Have you ever wished you looked more like a stock ticker? Well, now there's a smock that lets you scroll a custom message down its front, lit up like a marquee. Then there's a dress that uses special ink and sensors to change color based on the weather.
Welcome to the brave new world of fashion.
Well, kind of. Those were some of the garments on display earlier this year at FashionWare, a fashion show held every year during the Consumer Electronics Show in Las Vegas. The 2016 edition kicks off next week.
The garments are more concept designs than anything else, but they're emblematic of the challenge as technology and fashion increasingly and unapologetically collide. Can designers get people to wear tech-infused clothes without them looking like (A) idiots, (B) caricatures of sci-fi characters or (C) both?
"We're way past spandex," said Robin Raskin, CEO of Living in Digital Times, the company that is putting on the fashion show for its sixth straight year at CES. Once upon a time, the stretchy material was one of the only tools designers had if they wanted to try out something futuristic. Now the palette is much more plentiful: sensors, LED lights, screens, all woven into garments, watches, rings, headbands and more.
Wearables weren't always the obvious choice when people wanted to make a fashion statement with personal tech. For almost a decade, that honor has gone to the smartphone, whose metal bodies and glass screens have been the epitome of cool for almost a decade. But that's begun to change.
Take the iPhone, which was the apex of tech fashion for years but has perhaps become too commonplace. And now that Google's Android mobile software has gotten good enough to be a decent Apple alternative, other phone makers are getting fashionable too.
Whatever the reason, phones are everywhere, and now that they look roughly the same, they can't be the fashion symbol they once were.
"You're starting to see the phone become the thing that's buried somewhere on you," said Raskin.
To fill that void, the fashion world has looked to other things -- smart garments like shirts and shoes and fitness bands -- to try to inject a dose of cool back into personal tech.
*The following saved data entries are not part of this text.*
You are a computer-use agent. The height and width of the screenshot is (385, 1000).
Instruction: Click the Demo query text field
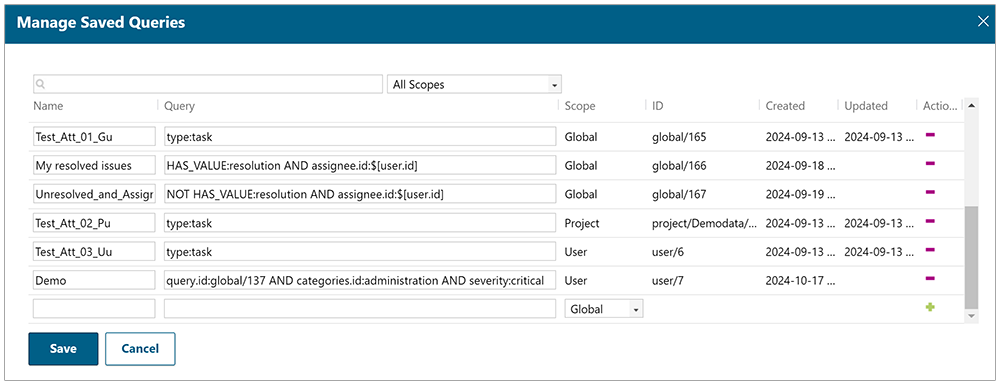point(360,280)
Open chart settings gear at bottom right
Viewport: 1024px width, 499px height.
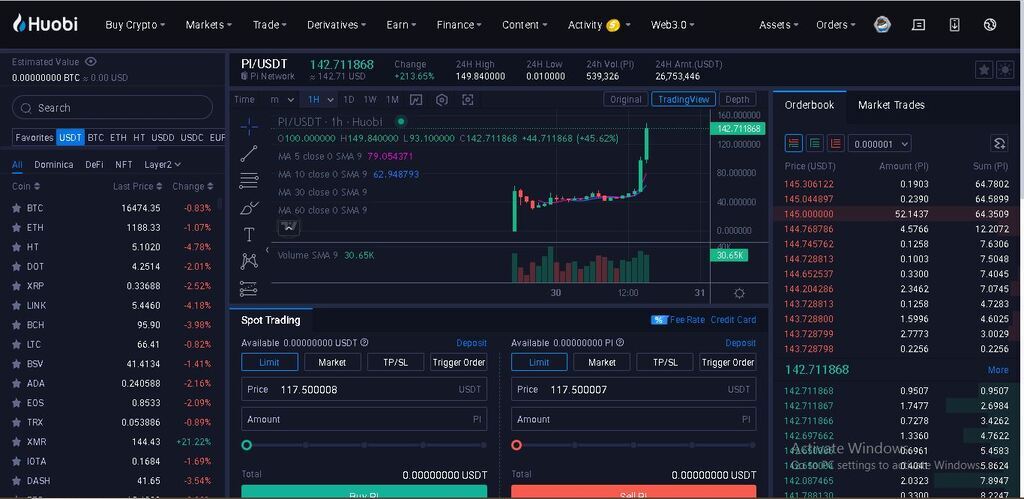pos(739,293)
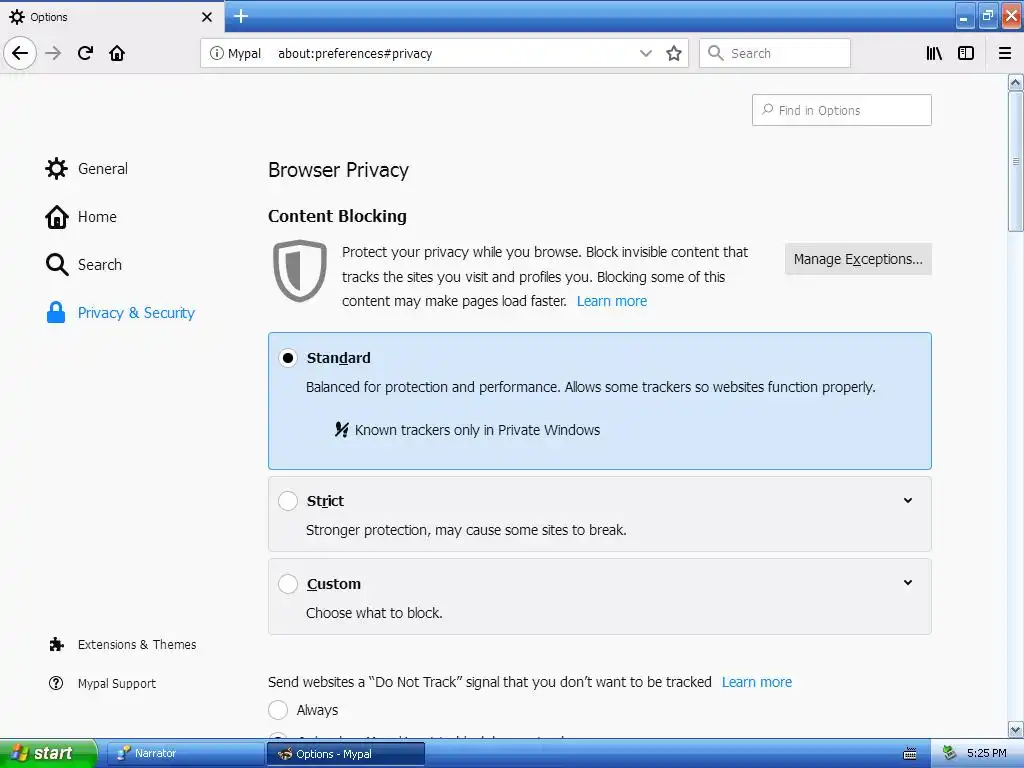The height and width of the screenshot is (768, 1024).
Task: Click the Manage Exceptions button
Action: tap(858, 259)
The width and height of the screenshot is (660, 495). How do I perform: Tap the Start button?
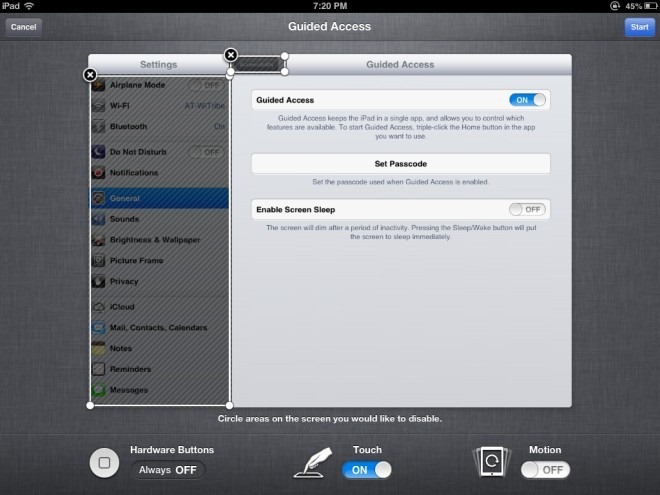point(639,27)
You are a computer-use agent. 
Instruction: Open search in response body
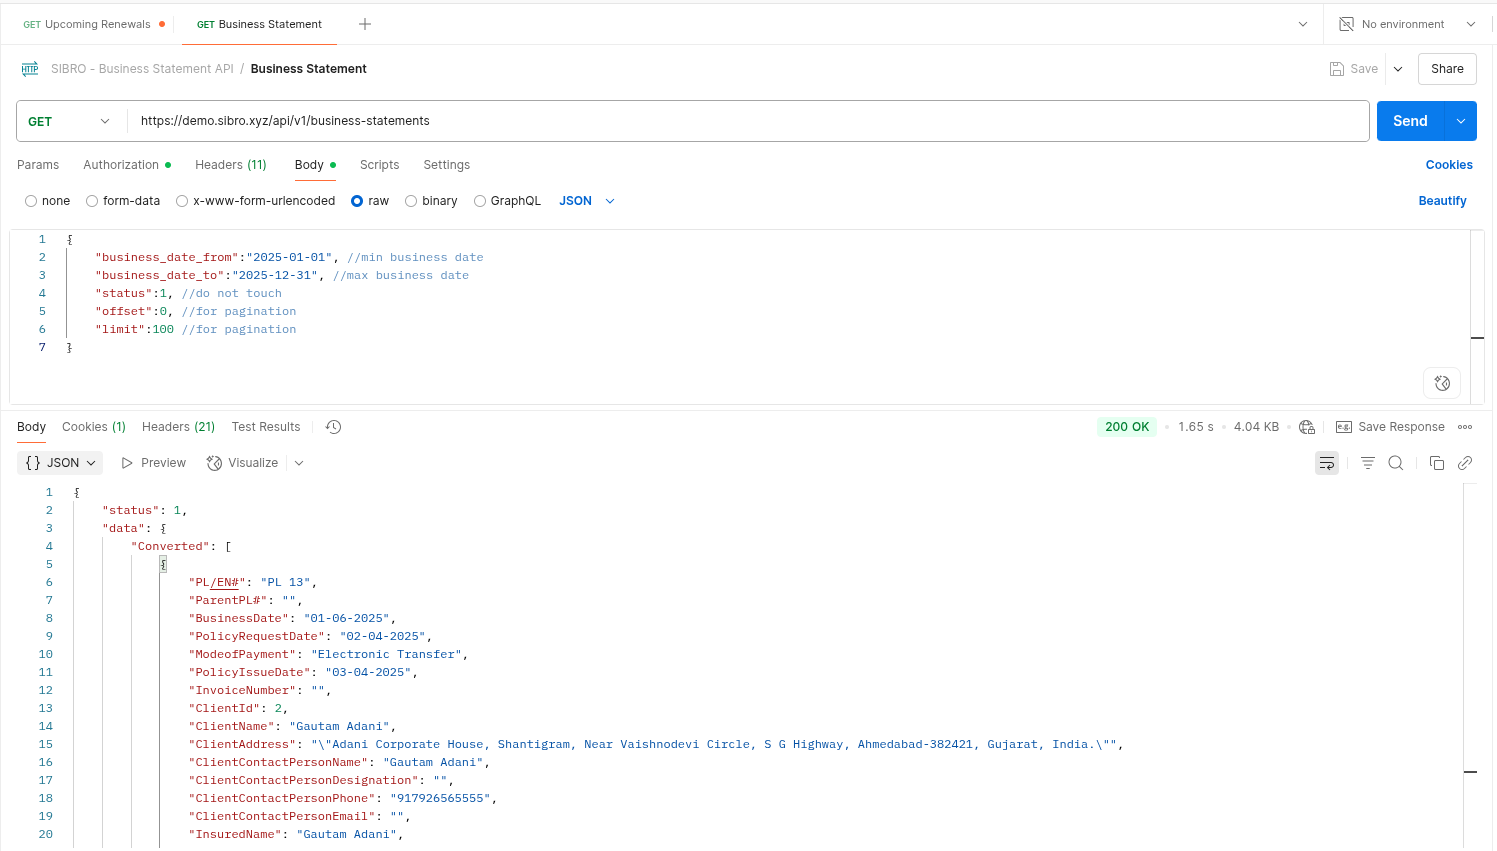1396,463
Over the past several years, CES has slowly become the de facto showcase.
Fashion has been on the fringes of the trade show in the past, but the distance between the two worlds is shrinking. Compared to last year, the square footage of the wearable tech section at CES has quadrupled to 9,400, according to the Consumer Technology Association. The number of wearables exhibitors has almost tripled to 41, not including the companies that fall into the health and fitness category, like Fitbit. This will also be the first CES since the April release of the Apple Watch, a gateway drug for many into the habit of wearing computer chips.
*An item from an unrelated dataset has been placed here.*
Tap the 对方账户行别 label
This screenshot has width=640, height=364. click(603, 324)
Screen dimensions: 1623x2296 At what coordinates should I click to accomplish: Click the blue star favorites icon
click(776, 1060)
"We're really trying to push toward fashion-first wearables," said Amanda Parkes, chief of technology and research for Manufacture New York, a company that helps nurture young fashion startups and also serves as a factory for their products. Translation: Make things that actually look good.
That's the challenge Silicon Valley's biggest tech companies are trying to tackle. Google, with its Android Wear software for wearables, has partnered with traditional watchmakers including Tag Heuer and Fossil. Apple has teamed up with high-end boutiques like French luxury brand Hermes to make bands for the Apple Watch. Chipmaker Intel infiltrated New York fashion week in September, teaming up with women's fashion label Chromat to show off smart bras and dresses. Why? Intel has the technology part down, but "it would be naive to think we were the best fashion designers," said Steve Holmes, vice president of Intel's Smart Device Innovation group.
It's a far cry from when Parkes, an alum of the MIT Media Lab who has been studying wearables since 2002, began her research. "When I came in, everything looked very cyborg," she said. "The fashion industry didn't want anything to do with it."
Now there are bigwig fashion industry executives milling about CES every year, said Raskin. For example, the designer Donna Karan will be speaking at a digital health conference at this year's show.
This battlefront will be different from what the tech industry has been used to in recent years. Unlike the smartphone wars, one or two companies like Apple and Samsung won't largely win it all.
Instead, the aim should be for a "diversity of aesthetics," just as with fashion in general, said Parkes. That means countless designers and manufacturers would be making smart clothes and accessories -- something for everyone. "You'd never market the same piece of clothing to a 14-year-old girl and to a 70-year-old man," she said.
Of course, for the market to really take off, the garments and products need to actually be useful, and not just tech for tech's sake.
"I'm not trying to create a world where every garment lights up," Parkes said. "That's terrifying."